Filters that Use the Foreground and Background Colors

The filters listed below use the current Foreground and/or Background colors. Some filters, such as Charcoal, Graphic Pen, and Photocopy (in the Sketch category), look good in the default Photoshop colors of black and white, whereas others look better in color. But don’t just take our word for it—experiment and see for yourself.

  • Artistic > Colored Pencil (Background color), Neon Glow (Foreground and Background colors)
  • Distort > Diffuse Glow (Background color)
  • Pixelate > Pointillize (Background color)
  • Render > Clouds, Difference Clouds, Fibers (Foreground and Background colors)
  • Sketch > Bas Relief, Chalk & Charcoal, Charcoal, Conté Crayon, Graphic Pen, Halftone Pattern, Note Paper, Photocopy, Plaster, Reticulation, Stamp, Torn Edges (Foreground and Background colors)
  • Stylize > Tiles (Foreground or Background color)
  • Texture > Stained Glass (Foreground color)Reapplying the Last Filter Quickly
  • To reapply the last-used filter(s) using the same settings, choose Filter > [last filter name or Filter Gallery] (Ctrl-F/Cmd-F).
  • To reopen either the last-used filter dialog or the Filter Gallery showing the last-used settings, press Ctrl-Alt-F/Cmd-Option-F.

Using the Preview in an Individual Filter Dialog

Some Photoshop filters are applied via an individual dialog (not via the Filter Gallery). Of those individual dialogs, some have a preview window and some do not.

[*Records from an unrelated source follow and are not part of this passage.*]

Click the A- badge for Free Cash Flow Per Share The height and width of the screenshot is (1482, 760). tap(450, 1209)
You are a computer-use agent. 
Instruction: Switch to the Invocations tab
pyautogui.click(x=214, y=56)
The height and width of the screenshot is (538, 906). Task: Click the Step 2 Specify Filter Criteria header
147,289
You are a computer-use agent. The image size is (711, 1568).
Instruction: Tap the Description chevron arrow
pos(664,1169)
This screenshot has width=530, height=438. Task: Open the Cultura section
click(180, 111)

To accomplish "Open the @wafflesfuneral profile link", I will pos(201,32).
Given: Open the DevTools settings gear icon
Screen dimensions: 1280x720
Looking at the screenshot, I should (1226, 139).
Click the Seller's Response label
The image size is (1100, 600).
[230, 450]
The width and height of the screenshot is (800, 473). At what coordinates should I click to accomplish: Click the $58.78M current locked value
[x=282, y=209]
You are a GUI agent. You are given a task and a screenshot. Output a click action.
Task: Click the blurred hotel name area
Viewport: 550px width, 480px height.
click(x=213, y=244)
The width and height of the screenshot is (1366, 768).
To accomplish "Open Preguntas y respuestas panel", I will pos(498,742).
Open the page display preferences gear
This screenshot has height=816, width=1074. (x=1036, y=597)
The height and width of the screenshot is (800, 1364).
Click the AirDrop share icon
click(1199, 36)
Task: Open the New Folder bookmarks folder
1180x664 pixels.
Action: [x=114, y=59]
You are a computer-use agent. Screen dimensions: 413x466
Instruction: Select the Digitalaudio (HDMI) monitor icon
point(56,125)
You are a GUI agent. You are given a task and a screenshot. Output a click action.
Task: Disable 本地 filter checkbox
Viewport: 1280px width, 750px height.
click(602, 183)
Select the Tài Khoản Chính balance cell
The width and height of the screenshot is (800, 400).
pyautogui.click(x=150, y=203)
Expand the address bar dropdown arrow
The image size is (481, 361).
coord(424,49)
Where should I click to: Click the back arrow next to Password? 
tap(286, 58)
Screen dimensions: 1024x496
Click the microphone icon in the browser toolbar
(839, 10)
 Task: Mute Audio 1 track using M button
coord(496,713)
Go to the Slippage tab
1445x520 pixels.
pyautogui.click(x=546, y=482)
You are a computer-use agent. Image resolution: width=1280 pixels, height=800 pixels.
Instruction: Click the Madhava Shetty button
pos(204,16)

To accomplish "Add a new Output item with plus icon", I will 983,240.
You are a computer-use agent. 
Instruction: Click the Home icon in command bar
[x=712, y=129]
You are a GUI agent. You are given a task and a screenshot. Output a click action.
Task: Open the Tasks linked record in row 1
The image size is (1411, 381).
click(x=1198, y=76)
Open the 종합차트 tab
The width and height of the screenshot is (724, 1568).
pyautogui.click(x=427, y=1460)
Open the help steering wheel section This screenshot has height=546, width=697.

  • For individual filter dialogs that contain a preview window, you can click the + button to zoom in or the – button to zoom out (we usually do the latter). Most of the individual dialogs also have a Preview check box.
  • In some filter dialogs (such as Blur > Gaussian Blur and Motion Blur), if you click in the document window (square pointer), that area of the image will appear in the preview window. You can drag the image inside the preview window.
  • To compare the image with and without the current filter effect, click and hold on the preview, then release.